AMD GPUs Add Support for Qwen 3.5 LLM
AMD announced day-zero support for Alibaba’s Qwen 3.5 large language model on its MI300X, MI325X, and MI35X Instinct GPUs. The integration leverages AMD's optimized ROCm software stack and vLLM inference serving for high-performance AI workloads.
- The Qwen family of large language models is developed by Alibaba Cloud and includes a range of open-weight models with varying parameter sizes, from 0.5 billion to 110 billion. These models are built on the Transformer architecture and support a context length of up to 32,768 tokens. - AMD's Instinct MI300X accelerator is designed for large-scale AI and high-performance computing (HPC) workloads, featuring 192 GB of high-bandwidth HBM3 memory with a peak theoretical bandwidth of 5.3 TB/s. This large memory capacity is critical for running inference on large parameter models like Qwen without requiring complex model parallelism across multiple GPUs. - The ROCm (Radeon Open Compute) platform is AMD's open-source software stack for GPU programming, serving as an alternative to NVIDIA's proprietary CUDA ecosystem.

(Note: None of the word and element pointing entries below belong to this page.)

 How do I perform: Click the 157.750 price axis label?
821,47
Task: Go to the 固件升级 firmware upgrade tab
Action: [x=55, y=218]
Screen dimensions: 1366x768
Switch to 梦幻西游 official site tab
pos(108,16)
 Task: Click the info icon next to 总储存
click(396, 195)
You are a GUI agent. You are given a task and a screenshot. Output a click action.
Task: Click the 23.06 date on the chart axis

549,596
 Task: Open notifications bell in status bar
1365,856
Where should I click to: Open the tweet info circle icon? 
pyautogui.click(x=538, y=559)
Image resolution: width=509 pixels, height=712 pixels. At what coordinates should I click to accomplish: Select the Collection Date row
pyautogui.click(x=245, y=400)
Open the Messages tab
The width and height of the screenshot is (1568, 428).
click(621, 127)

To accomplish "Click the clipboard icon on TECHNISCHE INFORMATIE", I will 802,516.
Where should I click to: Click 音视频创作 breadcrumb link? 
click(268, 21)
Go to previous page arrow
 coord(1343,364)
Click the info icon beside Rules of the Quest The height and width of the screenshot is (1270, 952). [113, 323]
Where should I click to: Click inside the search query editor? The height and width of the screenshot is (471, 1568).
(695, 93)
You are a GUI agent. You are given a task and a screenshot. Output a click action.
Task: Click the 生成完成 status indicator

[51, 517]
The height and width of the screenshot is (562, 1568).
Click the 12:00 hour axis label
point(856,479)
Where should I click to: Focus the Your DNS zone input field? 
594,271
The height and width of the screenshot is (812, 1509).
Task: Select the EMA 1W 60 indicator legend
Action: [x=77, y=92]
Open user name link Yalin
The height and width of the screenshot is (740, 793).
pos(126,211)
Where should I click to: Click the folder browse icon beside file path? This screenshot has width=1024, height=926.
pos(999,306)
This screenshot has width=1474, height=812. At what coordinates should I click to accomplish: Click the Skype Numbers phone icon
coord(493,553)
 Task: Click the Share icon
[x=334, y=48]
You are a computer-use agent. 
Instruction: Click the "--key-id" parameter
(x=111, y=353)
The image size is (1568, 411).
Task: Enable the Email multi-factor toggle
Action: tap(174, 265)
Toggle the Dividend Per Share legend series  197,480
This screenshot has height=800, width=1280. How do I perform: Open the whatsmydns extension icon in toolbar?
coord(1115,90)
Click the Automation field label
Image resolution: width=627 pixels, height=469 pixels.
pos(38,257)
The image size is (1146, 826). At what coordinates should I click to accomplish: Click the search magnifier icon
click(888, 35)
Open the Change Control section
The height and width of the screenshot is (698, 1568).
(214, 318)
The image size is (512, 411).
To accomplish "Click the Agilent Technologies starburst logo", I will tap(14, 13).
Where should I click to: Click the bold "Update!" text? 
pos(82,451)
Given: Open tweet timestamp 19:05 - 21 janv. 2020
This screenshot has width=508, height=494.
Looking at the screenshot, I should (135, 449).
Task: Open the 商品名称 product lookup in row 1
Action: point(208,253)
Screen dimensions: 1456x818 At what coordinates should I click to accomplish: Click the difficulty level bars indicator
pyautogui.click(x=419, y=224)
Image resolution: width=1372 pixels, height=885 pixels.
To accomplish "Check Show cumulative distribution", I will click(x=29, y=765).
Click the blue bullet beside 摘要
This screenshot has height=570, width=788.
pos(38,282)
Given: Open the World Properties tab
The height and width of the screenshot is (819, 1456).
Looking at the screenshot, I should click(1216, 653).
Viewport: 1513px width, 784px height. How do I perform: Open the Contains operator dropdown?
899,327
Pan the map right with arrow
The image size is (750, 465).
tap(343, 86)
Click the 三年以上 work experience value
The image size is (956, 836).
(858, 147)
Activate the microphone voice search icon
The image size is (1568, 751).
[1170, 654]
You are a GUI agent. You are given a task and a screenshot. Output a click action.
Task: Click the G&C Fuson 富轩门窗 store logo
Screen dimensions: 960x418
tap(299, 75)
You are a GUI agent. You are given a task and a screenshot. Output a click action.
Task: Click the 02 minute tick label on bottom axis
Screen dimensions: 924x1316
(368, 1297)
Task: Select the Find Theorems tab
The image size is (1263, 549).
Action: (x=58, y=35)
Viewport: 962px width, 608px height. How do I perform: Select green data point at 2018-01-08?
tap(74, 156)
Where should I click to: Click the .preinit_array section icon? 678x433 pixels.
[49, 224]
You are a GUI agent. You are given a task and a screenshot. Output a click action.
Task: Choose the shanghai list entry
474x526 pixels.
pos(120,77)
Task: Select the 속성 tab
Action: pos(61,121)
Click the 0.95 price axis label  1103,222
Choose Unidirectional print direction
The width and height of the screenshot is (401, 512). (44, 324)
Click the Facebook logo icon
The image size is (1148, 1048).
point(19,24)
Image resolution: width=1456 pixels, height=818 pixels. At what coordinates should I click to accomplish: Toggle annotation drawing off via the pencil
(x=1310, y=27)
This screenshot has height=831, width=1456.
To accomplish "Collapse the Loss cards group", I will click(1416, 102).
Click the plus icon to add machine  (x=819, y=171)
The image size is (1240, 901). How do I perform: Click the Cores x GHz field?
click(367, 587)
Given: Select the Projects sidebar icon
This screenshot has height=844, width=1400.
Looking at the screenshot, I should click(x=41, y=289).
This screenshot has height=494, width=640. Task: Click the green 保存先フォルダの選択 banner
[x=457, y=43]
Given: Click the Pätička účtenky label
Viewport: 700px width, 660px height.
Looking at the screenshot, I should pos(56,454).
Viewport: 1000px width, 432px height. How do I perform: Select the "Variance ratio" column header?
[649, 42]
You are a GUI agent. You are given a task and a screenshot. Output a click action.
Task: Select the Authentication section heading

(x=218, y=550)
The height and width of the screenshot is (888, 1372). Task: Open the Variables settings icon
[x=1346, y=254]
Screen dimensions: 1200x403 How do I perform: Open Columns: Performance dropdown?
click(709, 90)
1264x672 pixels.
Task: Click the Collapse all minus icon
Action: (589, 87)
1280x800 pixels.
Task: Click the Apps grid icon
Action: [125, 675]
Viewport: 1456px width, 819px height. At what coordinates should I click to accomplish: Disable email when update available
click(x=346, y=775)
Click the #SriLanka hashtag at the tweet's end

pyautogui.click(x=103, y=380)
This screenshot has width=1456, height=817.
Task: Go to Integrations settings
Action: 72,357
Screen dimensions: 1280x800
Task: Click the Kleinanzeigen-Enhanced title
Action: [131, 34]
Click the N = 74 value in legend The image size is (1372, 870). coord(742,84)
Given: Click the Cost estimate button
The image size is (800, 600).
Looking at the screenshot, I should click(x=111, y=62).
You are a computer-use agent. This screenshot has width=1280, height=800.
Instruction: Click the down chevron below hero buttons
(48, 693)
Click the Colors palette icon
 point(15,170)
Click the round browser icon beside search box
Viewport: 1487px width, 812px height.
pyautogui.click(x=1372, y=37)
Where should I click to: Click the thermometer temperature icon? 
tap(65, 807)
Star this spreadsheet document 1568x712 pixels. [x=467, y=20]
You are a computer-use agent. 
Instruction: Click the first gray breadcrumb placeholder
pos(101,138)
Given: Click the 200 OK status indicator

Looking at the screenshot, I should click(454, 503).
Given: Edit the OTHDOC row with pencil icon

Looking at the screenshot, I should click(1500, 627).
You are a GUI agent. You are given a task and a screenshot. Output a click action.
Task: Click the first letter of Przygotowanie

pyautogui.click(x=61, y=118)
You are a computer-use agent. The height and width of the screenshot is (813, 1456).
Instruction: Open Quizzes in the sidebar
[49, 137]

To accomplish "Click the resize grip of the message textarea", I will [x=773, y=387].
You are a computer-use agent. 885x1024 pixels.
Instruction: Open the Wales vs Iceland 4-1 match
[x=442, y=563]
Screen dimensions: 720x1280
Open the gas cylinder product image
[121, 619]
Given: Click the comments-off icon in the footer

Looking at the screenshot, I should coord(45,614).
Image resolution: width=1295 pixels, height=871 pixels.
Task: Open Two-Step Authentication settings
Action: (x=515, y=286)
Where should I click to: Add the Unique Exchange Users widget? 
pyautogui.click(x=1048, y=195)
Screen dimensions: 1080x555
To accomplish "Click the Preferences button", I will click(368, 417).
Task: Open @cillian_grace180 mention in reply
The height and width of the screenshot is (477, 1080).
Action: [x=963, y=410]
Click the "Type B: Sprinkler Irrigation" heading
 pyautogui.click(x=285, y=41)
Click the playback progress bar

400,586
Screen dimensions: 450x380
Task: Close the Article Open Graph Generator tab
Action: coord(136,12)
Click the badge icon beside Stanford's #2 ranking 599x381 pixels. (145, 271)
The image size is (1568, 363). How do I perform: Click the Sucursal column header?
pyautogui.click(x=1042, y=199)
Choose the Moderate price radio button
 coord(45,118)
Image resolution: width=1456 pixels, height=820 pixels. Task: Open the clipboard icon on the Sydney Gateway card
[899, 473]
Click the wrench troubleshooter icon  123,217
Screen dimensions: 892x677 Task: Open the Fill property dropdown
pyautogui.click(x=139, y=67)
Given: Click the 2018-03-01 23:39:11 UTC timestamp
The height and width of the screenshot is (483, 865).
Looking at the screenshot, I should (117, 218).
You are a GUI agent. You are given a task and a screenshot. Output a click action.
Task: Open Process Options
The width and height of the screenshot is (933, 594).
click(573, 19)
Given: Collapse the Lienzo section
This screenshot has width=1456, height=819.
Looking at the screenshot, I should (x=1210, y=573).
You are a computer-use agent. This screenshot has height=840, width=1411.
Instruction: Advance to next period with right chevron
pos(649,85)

It provides the drivers, compilers, and libraries needed for AI frameworks like PyTorch and TensorFlow to run on AMD hardware. - vLLM is an open-source inference and serving engine designed for high-throughput and memory-efficient performance. It utilizes techniques like PagedAttention and continuous batching to optimize the serving of LLMs and supports a variety of hardware backends, including both AMD and NVIDIA GPUs. - While NVIDIA's CUDA has historically been the dominant platform for AI with a more mature ecosystem, ROCm has become increasingly competitive, particularly in memory-bound workloads. The open-source nature of ROCm offers greater flexibility and helps avoid vendor lock-in, a key consideration for specialized, long-lifecycle systems. - The Qwen model series includes specialized versions for different tasks, such as Qwen-VL for vision-language, Qwen-Audio, and Qwen-Math, demonstrating its adaptability for various applications beyond text generation. - The AMD CDNA 3 architecture, which powers the MI300 series, includes support for a range of data precisions, from FP64 for HPC to more efficient AI-focused formats like FP8 and INT8 with sparsity support.